Alicia at one point remarks that we draw pictures of the world we mistake for the world, pictures that, as Wittgenstein lamented, hold us captive: “Whether it’s a bull on the wall of a cave or a partial differential equation, it’s all the same thing”—the math and science fully and finally as arbitrary as the arts and humanities. So “nihilism” might be fair charge—and I agree with Miller than the novel’s most seemingly nihilistic character, the Thalidomide Kid, a punning dwarf with flippers for hands that Alicia hallucinates in her madness, very quickly overstays his welcome for all that we might compare him to his literary kin, the devils that appear in Goethe, Dostoevsky, and Mann.

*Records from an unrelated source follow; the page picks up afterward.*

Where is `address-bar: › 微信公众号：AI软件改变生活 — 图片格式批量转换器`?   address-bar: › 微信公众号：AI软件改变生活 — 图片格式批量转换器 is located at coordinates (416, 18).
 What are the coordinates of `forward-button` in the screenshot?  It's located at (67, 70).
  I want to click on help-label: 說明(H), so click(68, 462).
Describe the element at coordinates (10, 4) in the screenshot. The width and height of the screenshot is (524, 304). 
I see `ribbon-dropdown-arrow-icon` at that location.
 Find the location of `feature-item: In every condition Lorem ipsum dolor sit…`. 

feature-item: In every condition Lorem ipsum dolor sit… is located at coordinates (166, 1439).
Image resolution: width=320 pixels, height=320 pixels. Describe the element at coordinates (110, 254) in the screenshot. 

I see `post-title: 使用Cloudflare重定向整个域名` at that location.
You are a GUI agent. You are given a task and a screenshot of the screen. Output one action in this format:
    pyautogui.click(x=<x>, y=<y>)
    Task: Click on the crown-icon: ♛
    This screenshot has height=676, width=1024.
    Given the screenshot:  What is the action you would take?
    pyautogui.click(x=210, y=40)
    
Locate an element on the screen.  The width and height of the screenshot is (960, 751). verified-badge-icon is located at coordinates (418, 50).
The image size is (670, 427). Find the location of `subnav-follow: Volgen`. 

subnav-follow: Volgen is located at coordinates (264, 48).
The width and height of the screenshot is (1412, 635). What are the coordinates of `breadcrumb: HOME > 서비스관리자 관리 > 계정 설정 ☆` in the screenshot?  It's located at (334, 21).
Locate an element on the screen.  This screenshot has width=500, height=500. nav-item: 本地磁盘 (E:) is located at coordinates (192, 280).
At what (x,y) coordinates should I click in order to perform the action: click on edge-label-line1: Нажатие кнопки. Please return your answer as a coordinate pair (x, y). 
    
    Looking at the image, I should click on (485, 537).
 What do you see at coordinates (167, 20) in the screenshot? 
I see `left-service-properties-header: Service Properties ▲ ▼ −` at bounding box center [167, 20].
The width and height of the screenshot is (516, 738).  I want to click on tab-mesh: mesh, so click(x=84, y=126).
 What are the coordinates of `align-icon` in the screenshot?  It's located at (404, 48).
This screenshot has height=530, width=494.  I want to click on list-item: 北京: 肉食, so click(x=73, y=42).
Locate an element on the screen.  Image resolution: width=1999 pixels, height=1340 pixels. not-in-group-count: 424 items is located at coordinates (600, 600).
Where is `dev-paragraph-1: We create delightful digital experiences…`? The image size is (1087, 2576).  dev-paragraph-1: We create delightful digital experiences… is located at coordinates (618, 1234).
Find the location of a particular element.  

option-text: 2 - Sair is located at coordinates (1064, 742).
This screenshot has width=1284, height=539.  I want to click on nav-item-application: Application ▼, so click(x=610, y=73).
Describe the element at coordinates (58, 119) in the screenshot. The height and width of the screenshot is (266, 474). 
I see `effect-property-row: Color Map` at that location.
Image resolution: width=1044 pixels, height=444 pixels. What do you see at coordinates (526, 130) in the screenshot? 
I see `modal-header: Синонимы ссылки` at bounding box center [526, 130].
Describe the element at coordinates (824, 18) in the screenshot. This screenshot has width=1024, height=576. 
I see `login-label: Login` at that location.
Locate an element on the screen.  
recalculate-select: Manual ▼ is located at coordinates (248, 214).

But “nihilism”—a word that characterizes a state of disbelief, a state of mind—misses the element of action in human life and in the novel, a novel almost overloaded, like all of McCarthy’s, with precise descriptions of labor, with lovingly captured (if generally incomprehensible) technical jargons, with the meticulous evocation of motion and landscape. The novel has no plot because a plot is an abstraction while life just is. By the end of The Passenger, Western is still wandering, still journeying, just as Debussy Fields—I gloss her name as the (masculine) land melting into la mer, feminine of course—is still becoming-woman, asymptotically approaching an immemorial state of grace not to be found on earth, among men.
In The Sunset Limited, the character Black proposes Jesus as the remedy for suicide to a man bent on self-slaughter. As with the Gospel of Luke’s unrecognized Christ on the road to Emmaus or the mysterious “third who walks beside you” in The Waste Land, we might allegorically identify Christ as the novel’s missing passenger, if that doesn’t reek too much of the midcentury symbol-spotting style of neo-Christian criticism that was old hat by the time I went to high school. Either way, perhaps returning to his Catholic roots, McCarthy has by now apparently revised his recommendation and promotes Mary over her son. Yet in the novel’s final sentence, Western imagines himself dying and carrying Alicia’s beauty with him into death, “the last pagan on earth.” Why “pagan”? Because the pagan does overtly what the Catholic does surreptitiously: worship beauty as such, whether Mary’s or Medea’s.
“Incest is, like many other incorrect things, a very poetical circumstance,” pronounced the atheist radical Shelley—and McCarthy’s precursors in Southern Gothic, Poe and Faulkner, evidently agreed—because it proceeds from excess and defiance. It is also an extreme way for the poet to literalize the insight encoded in the act of making a metaphor: that everything is related to everything else, that somehow the world hangs together in a mysterious chain of love and death. The Christian reactionary Dostoevsky had his modern Christ, Prince Myshkin, say that beauty would save the world. Writing in a later hour of history, the hour that we and he have learned to mark as “after Auschwitz,” McCarthy fears or anyway knows that nothing will save the world. For this reason, he doesn’t deign to tell a story. But, on the cusp of his tenth decade on this earth, he has given us a late work of variegated and strange beauty anyway. I await Stella Maris.